LE GRAND ARBRE
Parce que tu crois que je ne t’ai pas vue avec ton appareil photo. Tu te demandes sûrement ce que je fais là, tout seul au milieu des champs. Par quel miracle, une tronçonneuse n’a-t-elle pas mis fin à ma vie végétale ? Eh bien, je vais te l’avouer, je n’en sais rien moi-même. Je ne sais même pas d’où je viens, si j’avais des camarades autour de moi ou si c’est le hasard d’un coup de vent ou d’un animal que ma graine s’est retrouvée là. Je ne me rappelle pas mes premières pousses, mes premières feuilles, mes premières saisons. J’ai grandi comme je le pouvais, je suppose. À mon âge, la mémoire me fait défaut. Pourtant, je me souviens de cette tempête du siècle où j’ai bien cru perdre mes bras et mes racines. J’étais tout seul pour affronter le vent destructeur. Mais j’ai tenu bon. Quand je regarde autour de moi, toute cette plaine et mes compagnons au loin, parfois je suis triste. Je passe les saisons en solitaire, enfin presque.
D’abord l’hiver où mes bras sont nus et où toute la nature semble endormie. Le brouillard qui enveloppe tout comme du coton, la pluie, si vitale pour moi et ce qui m’entoure, la neige qui recouvre tout d’un grand manteau blanc et silencieux. Pour moi, c’est le moment de me reposer.
Puis le printemps où tout revit. Les champs commencent à verdir, les petites fleurs sauvages parsèment la verdure de taches colorées. Si on écoute bien, la nature chante. Parfois, un oiseau prépare son nid dans le creux d’un de mes bras. Si tout va bien, j’aurai des petits à protéger. En moi, la sève monte comme une marée. Mes bourgeons explosent aux premiers rayons du soleil. C’est enivrant. Mes copains terriens ressortent de leurs tanières. Monsieur Renard part à la chasse. Sa belle lui a fait une nichée à nourrir, alors au boulot. Monsieur Chevreuil, accompagné de sa harde, se risque à s’aventurer loin de sa forêt protectrice. Il y a aussi mes amis aux grandes oreilles qui sautillent à la recherche de l’herbe tendre. Déjà, mon feuillage fait de l’ombre qui tourne autour de moi au fil de la journée. Ma nichée gazouille dans son nid pendant que leurs parents ravitaillent leurs becs insatiables. En bas, l’homme a sorti son engin bruyant. Il va faucher l’herbe et gare à ceux qui ne l’ont pas entendu. La mécanique est implacable et destructrice. Un peu plus loin, le champ de blé ondule sous la brise. On croirait la mer. C’est idiot, ce que je dis là, je n’ai jamais vu la mer. J’ai juste entendu cette phrase parce que deux amoureux sont venus se reposer à mon pied.
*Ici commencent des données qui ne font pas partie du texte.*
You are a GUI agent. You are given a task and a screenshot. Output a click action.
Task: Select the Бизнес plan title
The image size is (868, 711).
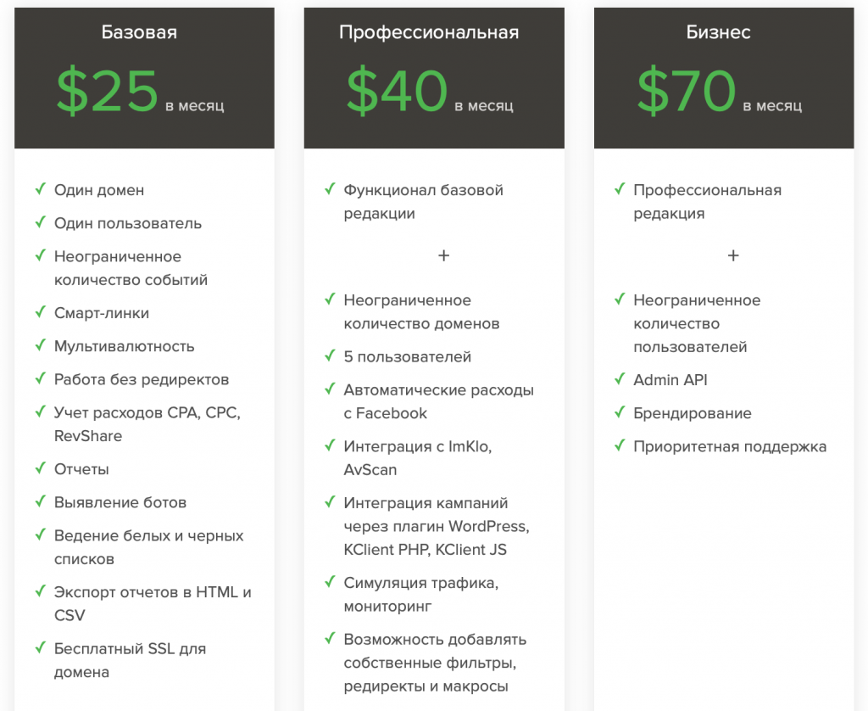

Et puis, il y a l’été. Les jours plus longs, le soleil implacable qui sèche la terre et fait dorer les blés. Il brule aussi et je souffre. J’ai besoin de pluie, de fraicheur. Même les nuits sont trop chaudes. Tous mes amis se cachent pour tenir le coup. Ils ne ressortent que quand monsieur Brûlant se retire lentement, là-bas, derrière la ligne foncée de mes compagnons plus abrités que moi, car ils sont nombreux. Le champ de blé a disparu, laissant la terre à nu.
Enfin, arrive l’automne. On respire mieux, mais pour moi, cela signifie que je vais bientôt être à nu. Mes jolies feuilles vertes prennent la couleur de l’or, puis de la rouille et tapisse mon sol un peu plus chaque jour. Les nuits commencent à être froides. L’homme a labouré son champ.
Dans mon ciel devenu gris passent les migrateurs. Et moi, je vais m’endormir une fois de plus en attendant le printemps. À moins qu’une tronçonneuse ne fasse de moi un tas de bûches pour alimenter une cheminée des hommes.